La ciudad es además un mercado abierto donde confluyen todas las ricas artesanías del país y es conocida por sus fiestas de la Asunción y de Santo Domingo de Guzmán –primera quincena de agosto– y de San Jerónimo el 30 de septiembre. Dicen que es ciudad con tres meses de fiestas al año. Sus alrededores son fascinantes: las cinco bocas del volcán Popogatepe (montaña que arde) y la laguna de Apoyo forman un parque nacional de extraordinaria belleza.

Yo no puedo olvidar mi primer encuentro con Masaya. Domingo de primeros de marzo 1990. Días antes, en una escala de Iberia en San Juan de Puerto Rico, habíamos conocido la victoria no prevista de Violeta Chamorro sobre Daniel Ortega, lo que facilitó indiscutiblemente el fin de la guerra y el trabajo de Naciones Unidas.

Visita obligada. Mercadillos. Misa dominical. Iglesia de San Jerónimo. Oficia un sacerdote belga revestido de casulla y liturgia preconciliar, es decir mirando al altar. Para nosotros, españoles recién llegados, primera sorpresa. Hasta que llegó la segunda: a media misa estallaron ruidosos unos cohetes en el interior del templo; marcas negras en las bóvedas. Alguno pensó que eran disparos. De pronto aparecieron sudorosos un grupo de jóvenes portando en andas la imagen de San Jerónimo. Al parecer algún agraciado con la lotería daba las gracias a su santo patrón paseándolo por las calles, al tiempo que remuneraba a los sudorosos porteadores. El cura belga, impávido, acostumbrado a aquellas extrañas manifestaciones de fe, se giró, esperó a que acabasen de colocar a San Jerónimo en su hornacina y continuó la misa.

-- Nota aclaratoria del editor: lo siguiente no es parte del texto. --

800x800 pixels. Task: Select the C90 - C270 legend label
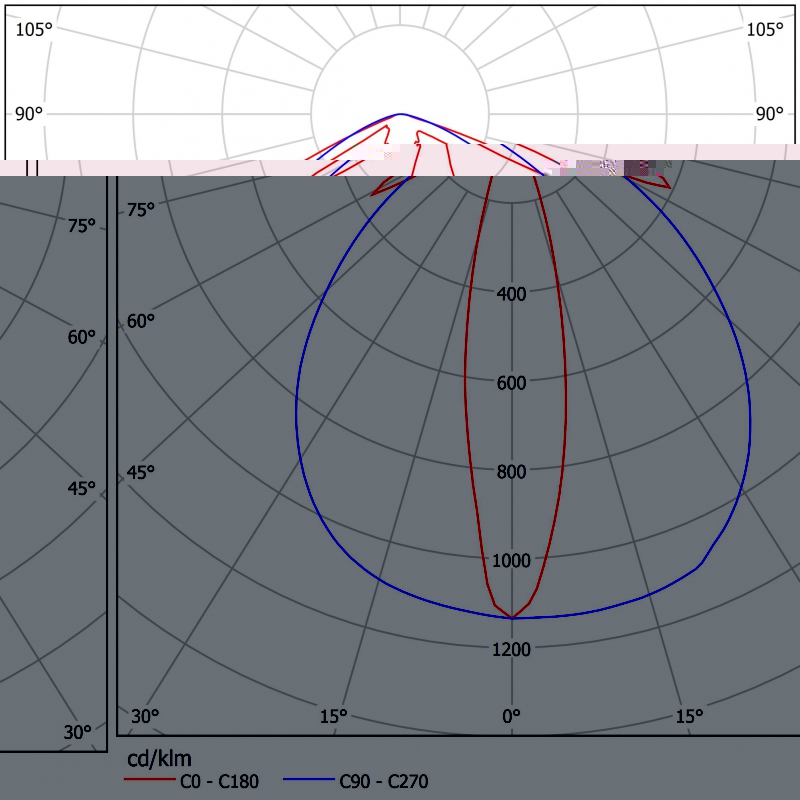[x=384, y=781]
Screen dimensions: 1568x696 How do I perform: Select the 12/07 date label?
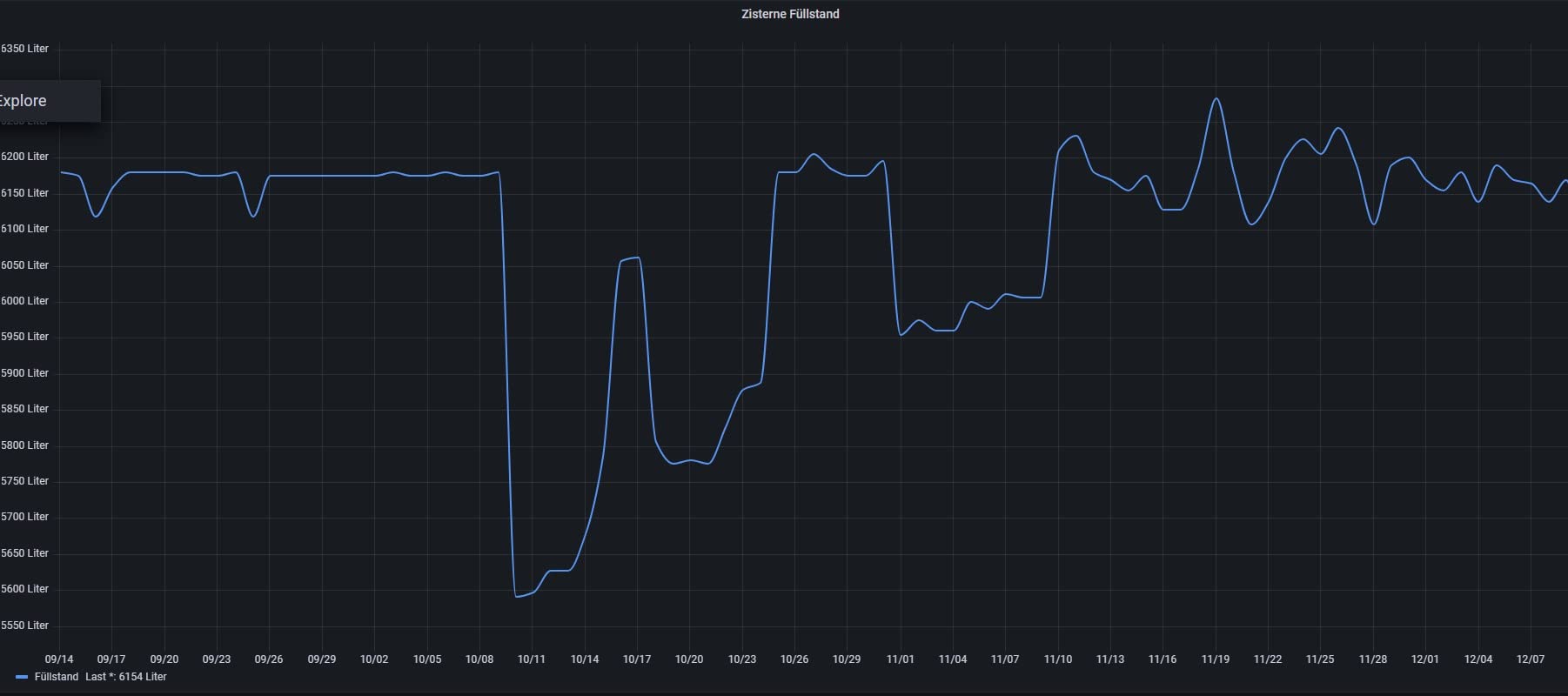1530,659
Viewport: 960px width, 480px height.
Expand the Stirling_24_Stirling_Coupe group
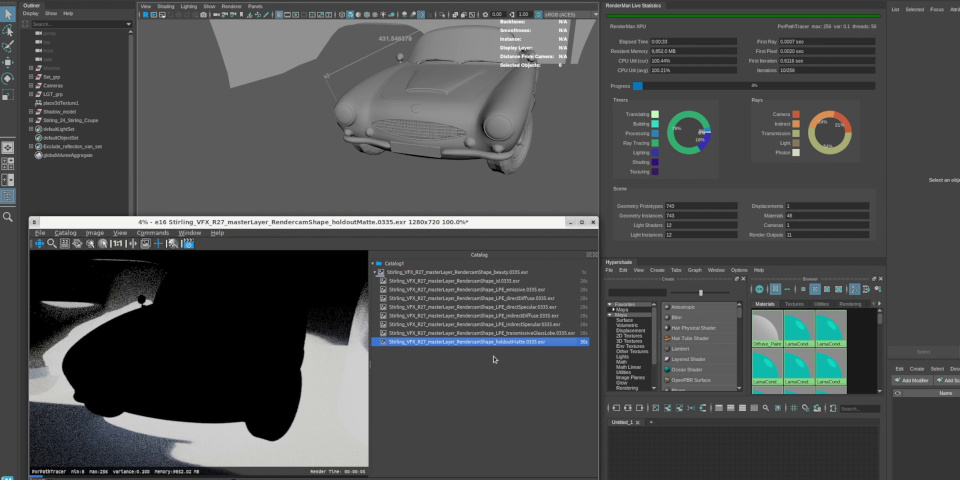pos(32,120)
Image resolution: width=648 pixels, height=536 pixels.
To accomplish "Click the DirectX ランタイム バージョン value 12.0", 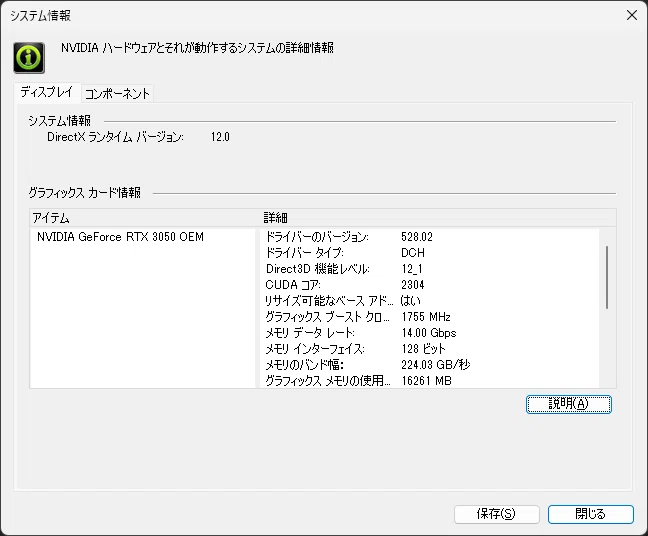I will [220, 137].
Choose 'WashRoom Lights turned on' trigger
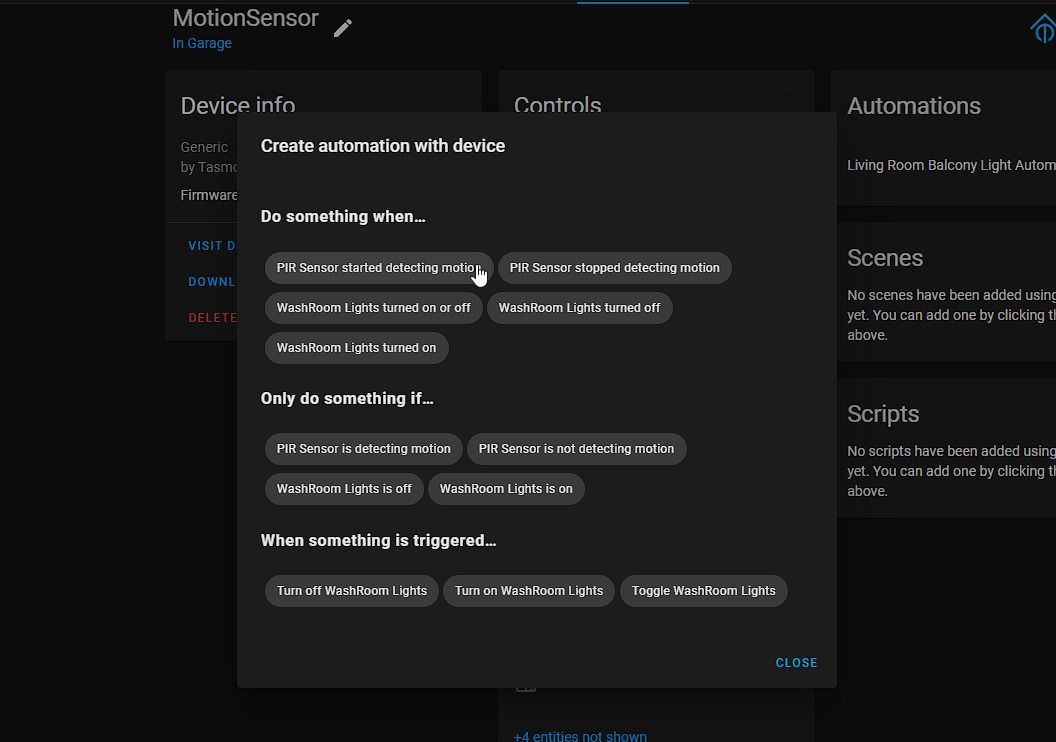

Todo me viene a la cabeza cuando sé que el cardenal Leopoldo Brenes, el sucesor de nuestro Miguel Obando, denuncia que desde el 18 de abril en que comenzaron las protestas populares por un proyecto de reforma de la seguridad social, se han producido entre 277 y 351 muertes, según las fuentes; que hay más de 2.000 heridos; que, teniendo en cuenta que el 58,8 de los nicaragüenses son católicos, la Iglesia se siente perseguida por dar cobijo en sus iglesias a heridos que no se atienden en hospitales públicos; que el mismo ha sido amenazado y agredido junto al Nuncio Sommertag; que incluso el obispo Silvio Báez ha resultado herido. Clama como salida de la grave crisis que se adelanten elecciones a marzo de 2019, dos años antes de lo previsto.

Las lecciones que se desprenden de este conflicto no son diferentes a otras situaciones como las que vive Venezuela. La revolución sandinista, presentada como igualitaria y libre, fue como escribió un converso Sergio Ramírez (1) «una utopía compartida que unió a una generación de nicaragüenses que la defendió con las armas y una generación en el mundo que encontró en ella una razón para vivir y para creer». Pero «fue». El problema de hoy radica en que un enquistado sandinismo no percibe lo que las nuevas generaciones de nicaragüenses necesitan y demandan.

(1).Sergio Ramírez. «Adiós muchachos» Aguilar.México. 1999.